Ambient Orchestra

Evan Ziporyn founded AMBIENT ORCHESTRA in January 2016 as a People’s Orchestra for the 21st Century. Our repertoire is the ‘hidden-in-plain-sight’ recorded masterworks of ambient music, electronica, progressive rock, fusion jazz, and world music. We seek to transform this treasure trove of beloved recorded repertoire into large-ensemble, live human performance, to help audiences connect to the intensity – and necessity – of the orchestral idiom.

The Ambient Orchestra is the brainchild of Artistic Director Evan Ziporyn, who arranges for and conducts the ensemble. Ziporyn, having done award-winning arrangements for Bang on a Can (Brian Eno’s Music for Airports), YoYo Ma’s Silkroad Ensemble (the Grammy-award winning Sing Me Home and the soundtrack for Ken Burns/Lynn Novick’s documentary The Vietnam War), and Maya Beiser (Uncovered), launched the orchestra in the wake of David Bowie’s untimely death in January 2016. Said Ziporyn, “We wanted to do something right away, in the moment, while everyone’s thoughts and feelings about David Bowie and what he represents were still highly present. It was a both a way to express our collective grief and, in the spirit of Bowie’s endless creativity, channel it into something positive and beautiful.”

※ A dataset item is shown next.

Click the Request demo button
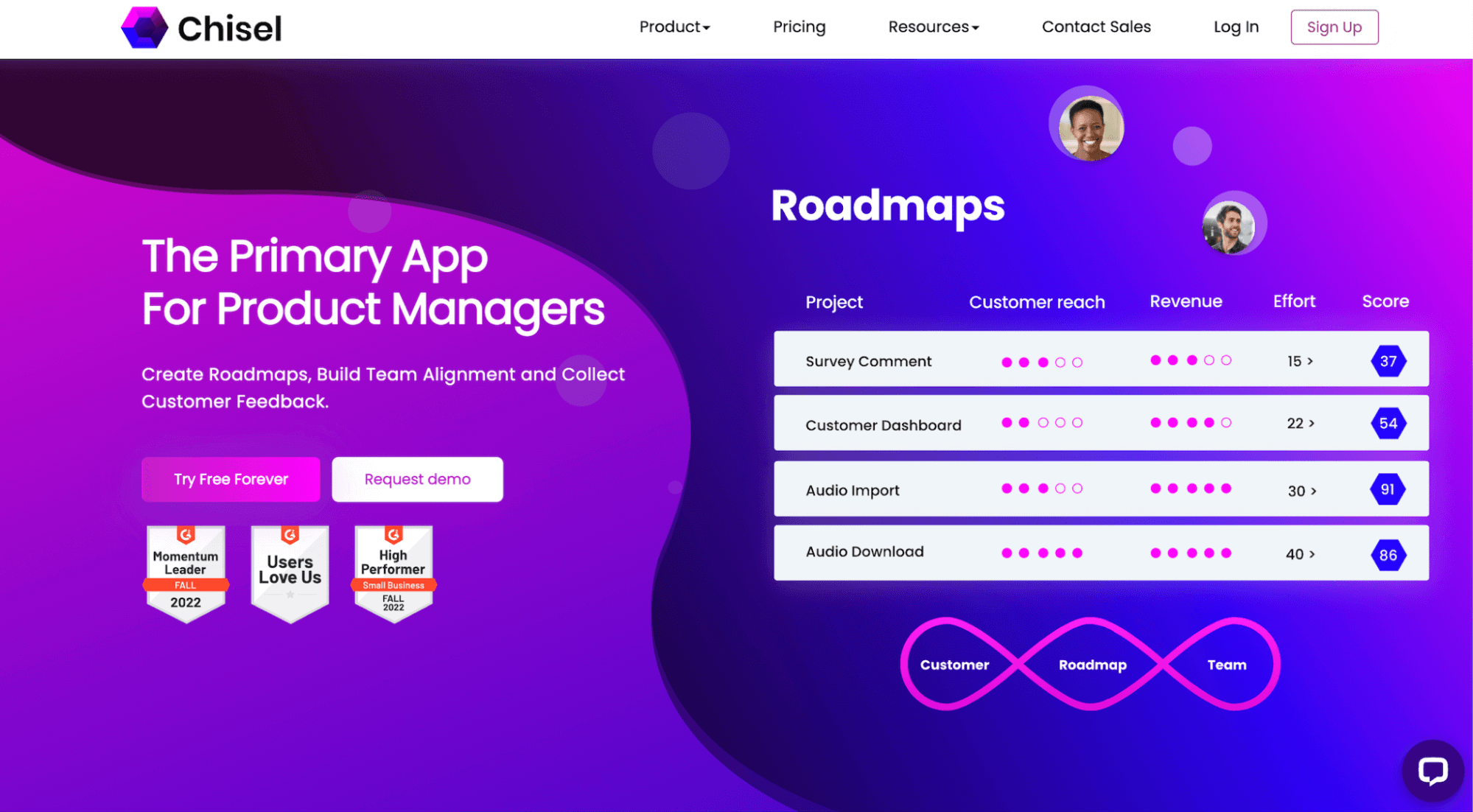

That debut performance, a benefit for cancer research held just two weeks after Bowie’s death, featured an 80-piece volunteer ensemble of the Boston-area’s top professional musicians, in a performance of Philip Glass‘ two Bowie-inspired Symphonies, Low and Heroes. One year later, in March 2017, the group re-assembled to premiere Ziporyn’s startling, evening-length arrangement of Bowie’s final album Blackstar, reconceived as a concerto for cello vistonary Maya Beiser. Beiser and Ziporyn have since performed the Blackstar Concerto with the Barcelona Symphony and at New York’s Central Park SummerStage. In Fall 2018 The Ambient Orchestra with Beiser as soloist embarked on their first US tour, which will conclude with an already-sold-out upcoming performance at Boston’s Isabella Stewart Gardner Museum, featuring an immersive multimedia environment developed especially for the piece by the creators of Guitar Heroand Rock Band, Eran Egozy and Alex Rigopulos.

Critical reaction has been effusive. Of the Boston premiere, the Boston Globe’s Marc Hirsh wrote, “David Bowie’s “Blackstar” was from the very start an album fundamentally concerned with transformation. Friday’s sold-out recasting of Bowie’s swan song as an extended orchestral piece by cellist Maya Beiser & The Ambient Orchestra, conducted by Evan Ziporyn, was in its way more faithful to his intentions than a straightforward duplication of the record…The orchestra’s approach took advantage of the rich, jazz-infused harmonic palette of “Blackstar.” As the rest of the strings rose up in deep menace and then flitted away like shadows, Beiser’s cello replaced the vocals of “Sue (Or In A Season Of Crime)” with a shivering panic, and “Girl Loves Me” tick-tick-ticked along implacably while she captured the curvy fillips of Bowie’s singing. And as it pressed forward, “Lazarus” reached further down into the grave and further up toward the stars all at once.” WBUR’s Jeremy Goodwin opined, “Ziporyn’s arrangement draws out the epic sweep, translating Bowie’s introspection into letters big enough for sky-writing. It turns out the combination of cutting edge classical music and the work of an arty rock hero can sound pretty sweet!”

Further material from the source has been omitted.